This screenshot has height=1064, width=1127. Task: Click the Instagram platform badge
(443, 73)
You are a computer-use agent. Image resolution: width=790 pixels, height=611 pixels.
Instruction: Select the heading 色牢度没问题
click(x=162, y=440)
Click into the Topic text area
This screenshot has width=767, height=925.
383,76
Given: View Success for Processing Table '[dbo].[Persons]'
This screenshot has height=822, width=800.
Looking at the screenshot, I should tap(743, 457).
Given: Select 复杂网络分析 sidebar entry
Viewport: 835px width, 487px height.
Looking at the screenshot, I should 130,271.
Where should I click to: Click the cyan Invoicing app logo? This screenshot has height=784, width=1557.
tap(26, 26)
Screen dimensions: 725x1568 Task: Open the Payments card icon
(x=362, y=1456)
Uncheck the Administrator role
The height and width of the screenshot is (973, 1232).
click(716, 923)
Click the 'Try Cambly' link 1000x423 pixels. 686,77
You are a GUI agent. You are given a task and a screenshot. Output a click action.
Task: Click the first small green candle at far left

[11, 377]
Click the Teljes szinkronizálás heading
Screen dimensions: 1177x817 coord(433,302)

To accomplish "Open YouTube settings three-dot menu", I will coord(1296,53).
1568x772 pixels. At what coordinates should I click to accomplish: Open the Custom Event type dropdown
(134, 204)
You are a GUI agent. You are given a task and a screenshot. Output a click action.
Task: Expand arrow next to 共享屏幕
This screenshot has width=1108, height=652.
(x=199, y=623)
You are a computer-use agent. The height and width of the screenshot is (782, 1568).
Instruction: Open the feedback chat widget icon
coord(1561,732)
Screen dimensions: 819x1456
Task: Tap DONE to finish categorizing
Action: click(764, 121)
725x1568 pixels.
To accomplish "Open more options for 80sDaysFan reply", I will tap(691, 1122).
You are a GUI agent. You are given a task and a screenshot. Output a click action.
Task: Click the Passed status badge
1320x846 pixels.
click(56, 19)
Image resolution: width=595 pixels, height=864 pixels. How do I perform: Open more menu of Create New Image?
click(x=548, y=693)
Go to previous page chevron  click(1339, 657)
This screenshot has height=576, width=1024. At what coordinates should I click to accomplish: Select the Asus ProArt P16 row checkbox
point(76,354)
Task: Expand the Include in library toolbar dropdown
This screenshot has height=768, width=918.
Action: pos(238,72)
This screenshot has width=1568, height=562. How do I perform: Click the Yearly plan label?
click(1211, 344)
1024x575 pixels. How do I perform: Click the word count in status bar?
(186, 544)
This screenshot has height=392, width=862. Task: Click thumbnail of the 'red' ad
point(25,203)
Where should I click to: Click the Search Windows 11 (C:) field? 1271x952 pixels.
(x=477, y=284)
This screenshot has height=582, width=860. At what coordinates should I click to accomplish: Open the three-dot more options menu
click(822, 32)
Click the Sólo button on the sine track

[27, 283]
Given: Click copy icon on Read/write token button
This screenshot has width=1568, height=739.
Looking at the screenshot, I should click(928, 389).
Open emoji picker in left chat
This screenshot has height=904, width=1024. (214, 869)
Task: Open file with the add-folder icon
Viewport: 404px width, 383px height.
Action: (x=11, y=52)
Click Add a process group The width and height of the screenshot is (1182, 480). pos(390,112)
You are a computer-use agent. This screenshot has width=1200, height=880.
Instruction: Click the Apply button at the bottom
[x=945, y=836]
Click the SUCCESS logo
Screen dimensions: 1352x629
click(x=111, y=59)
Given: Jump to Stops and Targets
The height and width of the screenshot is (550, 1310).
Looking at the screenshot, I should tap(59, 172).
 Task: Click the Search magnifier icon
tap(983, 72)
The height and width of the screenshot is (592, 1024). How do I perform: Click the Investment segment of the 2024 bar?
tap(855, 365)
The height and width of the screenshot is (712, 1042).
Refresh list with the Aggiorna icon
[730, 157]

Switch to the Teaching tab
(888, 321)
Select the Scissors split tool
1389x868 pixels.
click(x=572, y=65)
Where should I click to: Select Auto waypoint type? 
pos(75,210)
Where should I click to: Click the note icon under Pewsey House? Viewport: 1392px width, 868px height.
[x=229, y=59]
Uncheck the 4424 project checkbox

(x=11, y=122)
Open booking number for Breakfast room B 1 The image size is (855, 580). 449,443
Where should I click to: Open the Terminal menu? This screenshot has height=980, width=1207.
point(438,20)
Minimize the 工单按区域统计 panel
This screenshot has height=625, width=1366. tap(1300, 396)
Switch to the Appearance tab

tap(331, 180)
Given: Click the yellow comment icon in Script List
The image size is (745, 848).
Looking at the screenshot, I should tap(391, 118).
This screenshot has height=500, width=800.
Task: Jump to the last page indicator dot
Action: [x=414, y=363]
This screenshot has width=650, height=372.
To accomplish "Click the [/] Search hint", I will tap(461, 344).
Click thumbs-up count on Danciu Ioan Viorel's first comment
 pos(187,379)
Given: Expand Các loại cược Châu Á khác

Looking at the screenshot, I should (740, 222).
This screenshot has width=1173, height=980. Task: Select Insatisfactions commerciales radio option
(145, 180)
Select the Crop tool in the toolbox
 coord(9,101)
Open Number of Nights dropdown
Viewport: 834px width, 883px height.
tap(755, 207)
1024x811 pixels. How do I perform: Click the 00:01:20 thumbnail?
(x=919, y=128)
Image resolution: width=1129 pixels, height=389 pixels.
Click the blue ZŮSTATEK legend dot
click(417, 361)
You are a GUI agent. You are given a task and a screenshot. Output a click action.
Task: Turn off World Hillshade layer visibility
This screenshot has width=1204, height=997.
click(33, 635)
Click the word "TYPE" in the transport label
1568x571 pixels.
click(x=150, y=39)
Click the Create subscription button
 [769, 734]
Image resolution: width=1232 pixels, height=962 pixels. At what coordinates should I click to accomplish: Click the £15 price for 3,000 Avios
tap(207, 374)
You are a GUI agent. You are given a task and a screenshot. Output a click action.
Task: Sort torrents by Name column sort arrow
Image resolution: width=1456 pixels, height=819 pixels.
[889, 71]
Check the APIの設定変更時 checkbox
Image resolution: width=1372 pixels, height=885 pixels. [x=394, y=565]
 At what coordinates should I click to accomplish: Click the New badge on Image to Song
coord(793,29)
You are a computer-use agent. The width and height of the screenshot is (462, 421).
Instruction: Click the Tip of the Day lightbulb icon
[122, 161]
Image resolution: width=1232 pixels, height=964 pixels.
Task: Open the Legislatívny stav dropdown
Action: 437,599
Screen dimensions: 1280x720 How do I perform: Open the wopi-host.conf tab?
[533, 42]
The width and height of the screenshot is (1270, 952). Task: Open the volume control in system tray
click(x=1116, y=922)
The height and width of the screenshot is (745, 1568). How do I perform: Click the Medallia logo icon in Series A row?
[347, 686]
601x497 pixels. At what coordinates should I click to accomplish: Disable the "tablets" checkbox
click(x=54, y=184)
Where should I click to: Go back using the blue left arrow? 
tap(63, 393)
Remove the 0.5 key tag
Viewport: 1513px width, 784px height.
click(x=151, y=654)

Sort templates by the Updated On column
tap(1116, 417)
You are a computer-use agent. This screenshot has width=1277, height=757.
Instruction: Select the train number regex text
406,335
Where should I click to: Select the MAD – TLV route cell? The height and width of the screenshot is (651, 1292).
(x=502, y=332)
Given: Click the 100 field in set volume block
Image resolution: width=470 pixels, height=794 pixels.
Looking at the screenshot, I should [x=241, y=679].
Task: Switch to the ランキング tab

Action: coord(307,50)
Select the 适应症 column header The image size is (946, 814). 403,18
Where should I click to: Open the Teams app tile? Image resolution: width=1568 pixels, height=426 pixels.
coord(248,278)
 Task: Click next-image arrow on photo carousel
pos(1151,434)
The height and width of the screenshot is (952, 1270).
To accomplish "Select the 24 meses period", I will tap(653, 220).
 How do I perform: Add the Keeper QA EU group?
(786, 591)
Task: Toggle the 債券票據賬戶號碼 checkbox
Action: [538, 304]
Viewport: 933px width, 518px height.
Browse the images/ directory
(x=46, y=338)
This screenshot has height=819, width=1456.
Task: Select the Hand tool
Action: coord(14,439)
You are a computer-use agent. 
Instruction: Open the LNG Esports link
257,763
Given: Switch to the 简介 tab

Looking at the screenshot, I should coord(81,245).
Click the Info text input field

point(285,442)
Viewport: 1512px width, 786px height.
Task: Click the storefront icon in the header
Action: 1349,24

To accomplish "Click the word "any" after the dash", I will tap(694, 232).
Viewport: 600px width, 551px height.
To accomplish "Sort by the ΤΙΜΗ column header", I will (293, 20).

• Problem: Rewrite the data from the line with "Click the 'Try" up to and including the line with "click(56, 19)", renaming "GUI agent" to "screen-control agent" and leaving everything else unchanged.

• Completed task:
Click the 'Try Cambly' link 1000x423 pixels. 686,77
You are a screen-control agent. You are given a task and a screenshot. Output a click action.
Task: Click the first small green candle at far left

[11, 377]
Click the Teljes szinkronizálás heading
Screen dimensions: 1177x817 coord(433,302)

To accomplish "Open YouTube settings three-dot menu", I will coord(1296,53).
1568x772 pixels. At what coordinates should I click to accomplish: Open the Custom Event type dropdown
(134, 204)
You are a screen-control agent. You are given a task and a screenshot. Output a click action.
Task: Expand arrow next to 共享屏幕
This screenshot has width=1108, height=652.
(x=199, y=623)
You are a computer-use agent. The height and width of the screenshot is (782, 1568).
Instruction: Open the feedback chat widget icon
coord(1561,732)
Screen dimensions: 819x1456
Task: Tap DONE to finish categorizing
Action: click(764, 121)
725x1568 pixels.
To accomplish "Open more options for 80sDaysFan reply", I will tap(691, 1122).
You are a screen-control agent. You are given a task and a screenshot. Output a click action.
Task: Click the Passed status badge
1320x846 pixels.
click(56, 19)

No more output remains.